Ma a te, madonna mia, prego ben, quando per caso alcun di me pur ti sovegni, getti un suspiro e dichi: — A te lo mando! —; e in questo mio partir, che tu ti degni
che la tua mano con la mia s'annodi, e d'altra mai toccar sempre se astegni; e perché al conversare, in mille modi, non volendo, un magior se offende spesso,
di penitenzia o grazia fà ch'io godi. Non servai modo teco, io te 'l confesso, a la mia fede Amor tanto ardir gionse quel dì che 'l cor te dimostrai me stesso;
ma la ragion già mai non si disgionse dal fren de l'appetito, e spesso vinse; ma con più forza Amore alor me 'l ponse e tanto inanti alcuna volta el spinse,
che in fronte il mio voler vedesti scripto; ma d'un altro color vergogna el tinse. Non è però che lei non abbia dicto quel che d'avere inteso tu mi neghi,
se non con lingua, almen con volto afflicto: sì che, se al mio soccorso non ti pieghi io non, ma cruda alcun te dirà forsi, se a aiutare un che mòre aspecti preghi.

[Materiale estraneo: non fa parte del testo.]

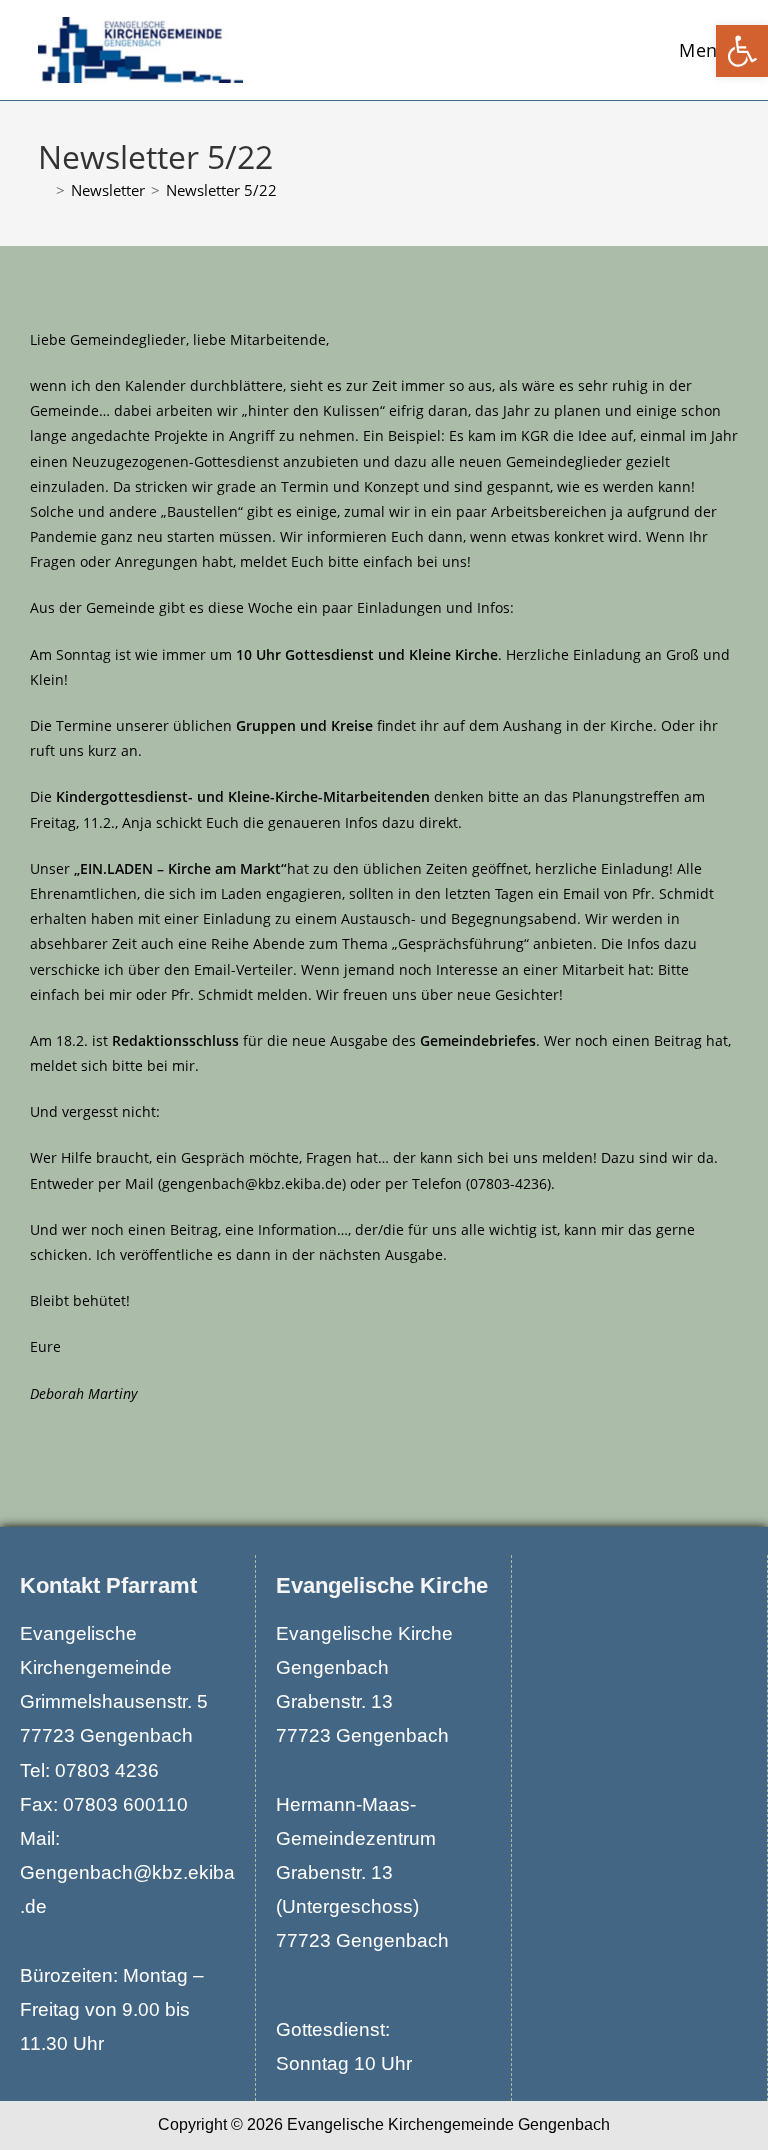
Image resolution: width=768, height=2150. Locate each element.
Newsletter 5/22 (221, 190)
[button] (742, 51)
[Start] (44, 190)
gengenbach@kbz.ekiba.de (252, 1183)
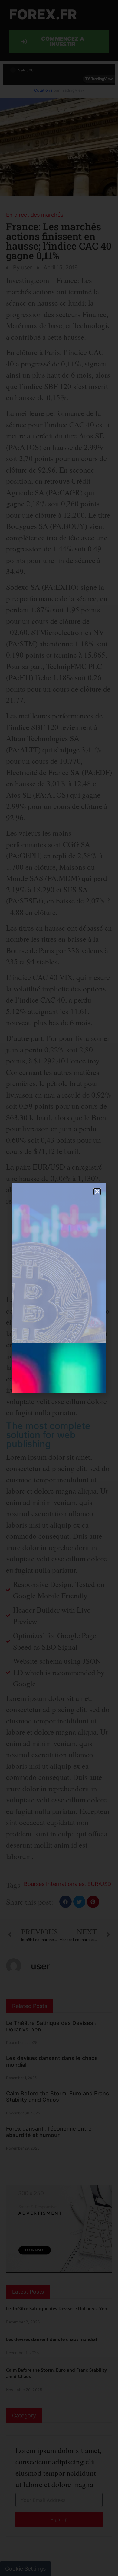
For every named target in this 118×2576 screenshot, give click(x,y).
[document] (59, 1288)
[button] (97, 1192)
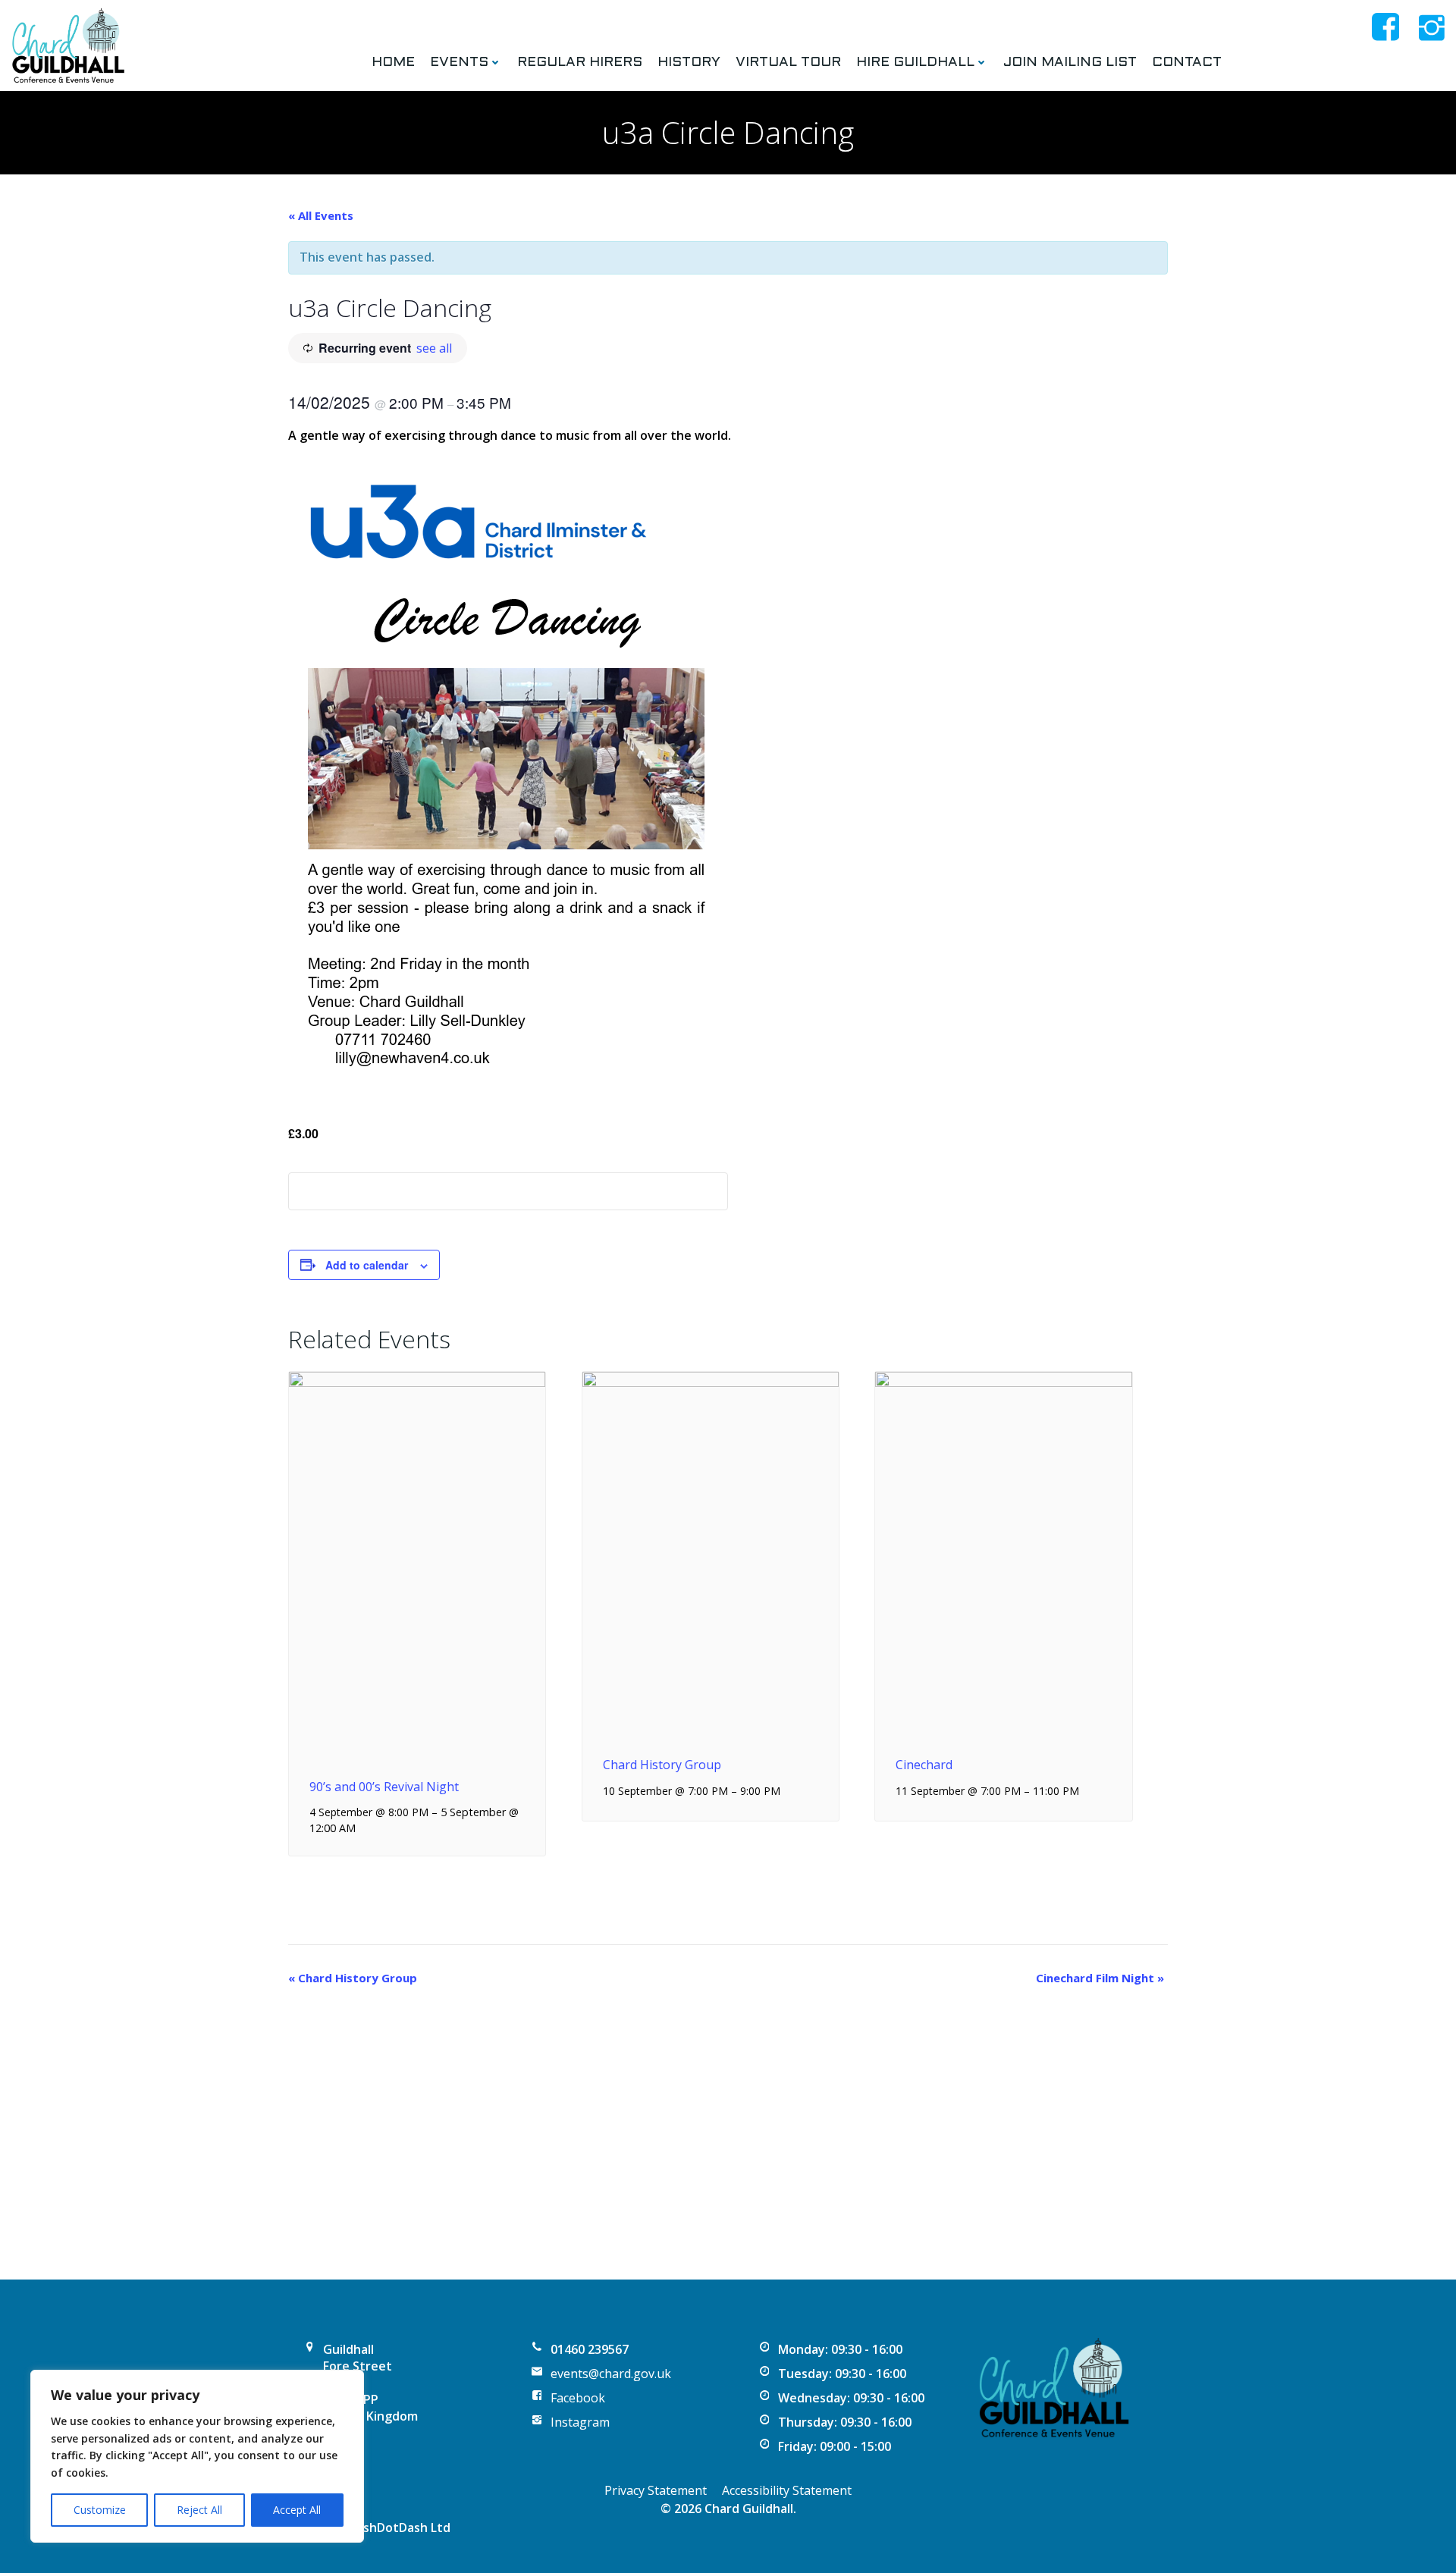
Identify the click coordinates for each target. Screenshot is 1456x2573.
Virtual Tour (788, 62)
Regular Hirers (579, 62)
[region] (197, 2456)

Pur se col tempo i tardi tuoi rimorsi te affligeranno del mio longo strazio, fra te dicendo: — Errai ch'io no 'l soccorsi —, lascia un suspiro alor, che in breve spazio
mi trovarà dov'io sepolto viva, Gallia, Germania stracorrendo, e il Lazio. Alor non aspectar ch'io te rescriva, ma, inteso il tuo voler, sendo defuncto,
l'alma ritornaria, dil corpo priva. Ma tempo è ormai che a far con l'ora cuncto ritorni, ché 'l partir tanto s'affretta, ch'io posso dir ch'io sia a la morte giunto.
Dui cori in un diamante e una verghetta, oltra a molti altri tuoi cortesi doni, porto, e al mio collo una catena stretta: puoi che in sì dura pietra ambi i cor poni,
ferma con loro ancor tua casta voglia, che per grado d'alcun non mi abandoni: che, se 'l nodo iugal gode la spoglia, la voluntà del libro arbitrio sciolto
goda io, che morte ancor non me la toglia. Dal dì che Amor mi stampò in cor tuo volto, io te 'l donai, se ben no 'l dissi alora, né mai dappoi ti fu né ancor fia tolto.
Teco non posso ormai più far dimora: a questo dire adio mancano i sensi, la lingua cade e il volto si scolora. Resta che, s'altro vòi da me, tu pensi
e presto el dichi, perché il tempo vola, accioché inutilmente no 'l dispensi. A dirti non ho io già una cosa sola, ma molte, e quante io ne potessi dirti,
eccole dicte qui in una parola; io nacqui e vivo sol per ubidirti.